## Extrait de page

-----

Le bateau file sur les eaux bleu profond du lagon. En quelques minutes les vagues se forment et commencent à soulever l'avant de plus en plus fort. Assisse sur la petite plateforme, je ne peux m'empêcher d'être soulevée puis de retomber sèchement. Je me cramponne, incapable d'anticiper la prochaine secousse. Si je porte mon regard vers le lagon, des trombes d'eau m’éclaboussent, m’empêchant d'ouvrir les yeux. Au bout de quelques minutes, les vêtements que j'ai gardé pour me protéger du soleil sont détrempés. Pourtant, je suis bien. Comment pourrait il en être autrement? je m'apprête à passer deux jours sur un de ces îlots de la ceinture corallienne de l'atoll où nous nous sommes posés il y a maintenant plus de six mois. un motu, langue de terre blanche, fragile barrière entre l'océan sombre qui gronde constamment et le lagon aux nuances turquoises. Bordé d'une plage de sable et de corail et surmonté d'un enchevêtrement de cocotiers et d'autres arbres sur lesquels nichent une multitude d'oiseaux marins.
Bien sur il y a un peu d'appréhension mais la présence des autres me rassure. Installés sur l'atoll depuis plusieurs années, ils perpétuent la tradition de faire découvrir aux nouveaux arrivés ses beautés cachées. La veille, les bagages étaient prêts, non sans avoir été ouverts à plusieurs reprises. Faut il emmener cela, en aura t-on besoin? Je ne veux pas qu'on imagine que je suis incapable de vivre sans le luxueux surplus de notre quotidien. Alors j'emporte le minimum, une tenue, un paréo, mon matériel de plongée. Et de la nourriture. Parce que je ne suis pas encore prête à ne me nourrir que de ce que la nature nous offre. Parce que mon palais est encore gourmand des produits trop riches de ma vie d'avant, trop bien gâté par la diversité qui caractérise le régime des citadins de métropole. C'est ainsi que se retrouvent dans la glacière des cuisses de poulets et des saucisses industrielles, des pains au lait et des biscuits habitués des rayons des supermarchés.

-----

## Données de travail
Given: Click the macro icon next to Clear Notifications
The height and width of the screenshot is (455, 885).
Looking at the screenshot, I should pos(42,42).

-----

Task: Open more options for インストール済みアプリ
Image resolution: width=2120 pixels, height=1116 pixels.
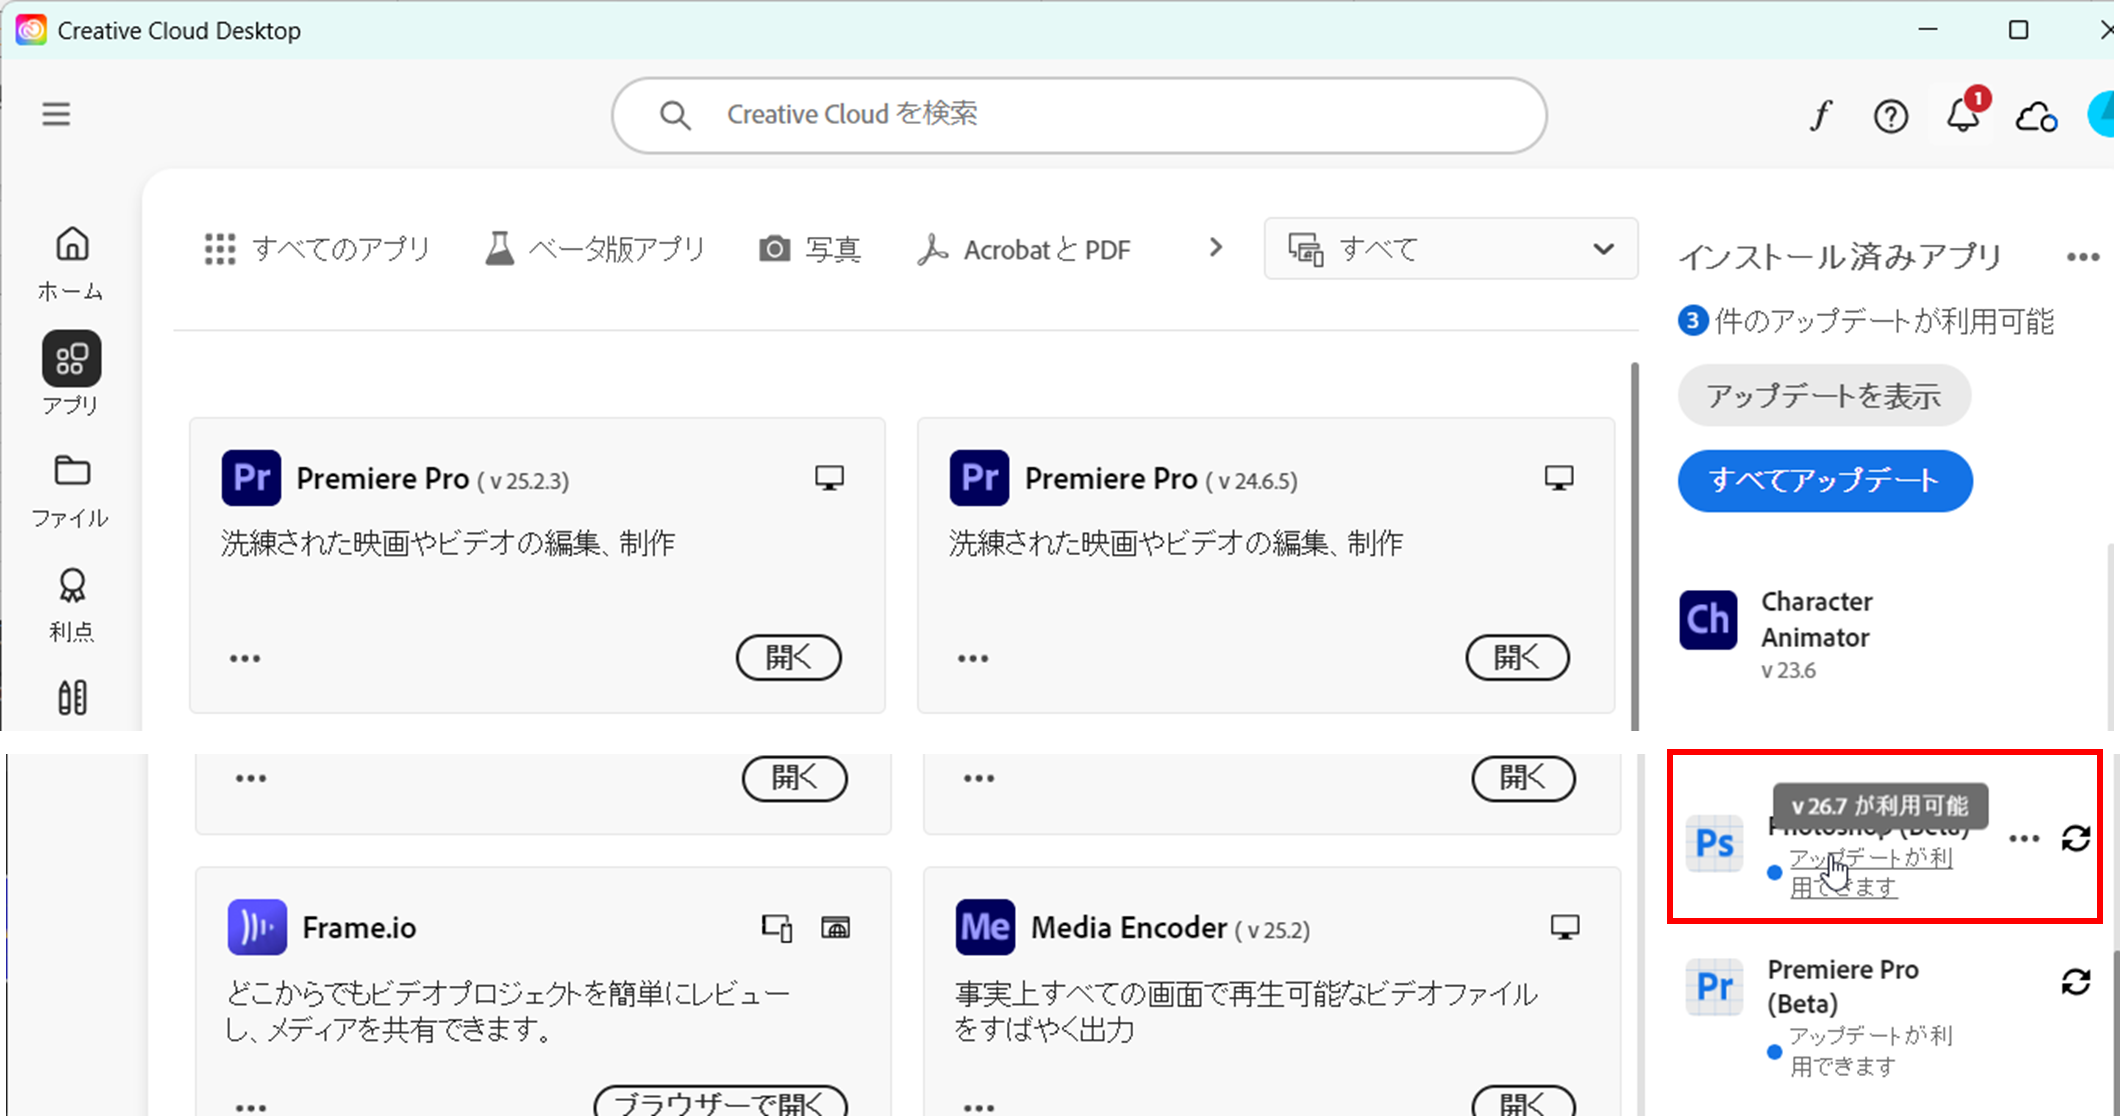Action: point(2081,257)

-----

## Consignes
(a) Réponds à ces questions sur l'extrait consacré au séjour sur un motu :
(i) Depuis combien de temps le groupe s'est-il posé sur l'atoll ?
(ii) Combien de jours doit durer le séjour sur l'îlot ?
(iii) Quels aliments se retrouvent dans la glacière ?
(b) Réécris sous forme de liste numérotée, sans les lignes vides, le passage des enregistrements allant de la ligne qui contient "Given: Click the" jusqu'à celle qui contient "Looking at the", toutes deux comprises.
L'extrait et les enregistrements n'ont aucun lien entre eux.

## Réponses complètes
(a)
(i) Depuis plus de six mois.
(ii) Deux jours.
(iii) Des cuisses de poulets, des saucisses industrielles, des pains au lait et des biscuits.

(b)
1. Given: Click the macro icon next to Clear Notifications
2. The height and width of the screenshot is (455, 885).
3. Looking at the screenshot, I should pos(42,42).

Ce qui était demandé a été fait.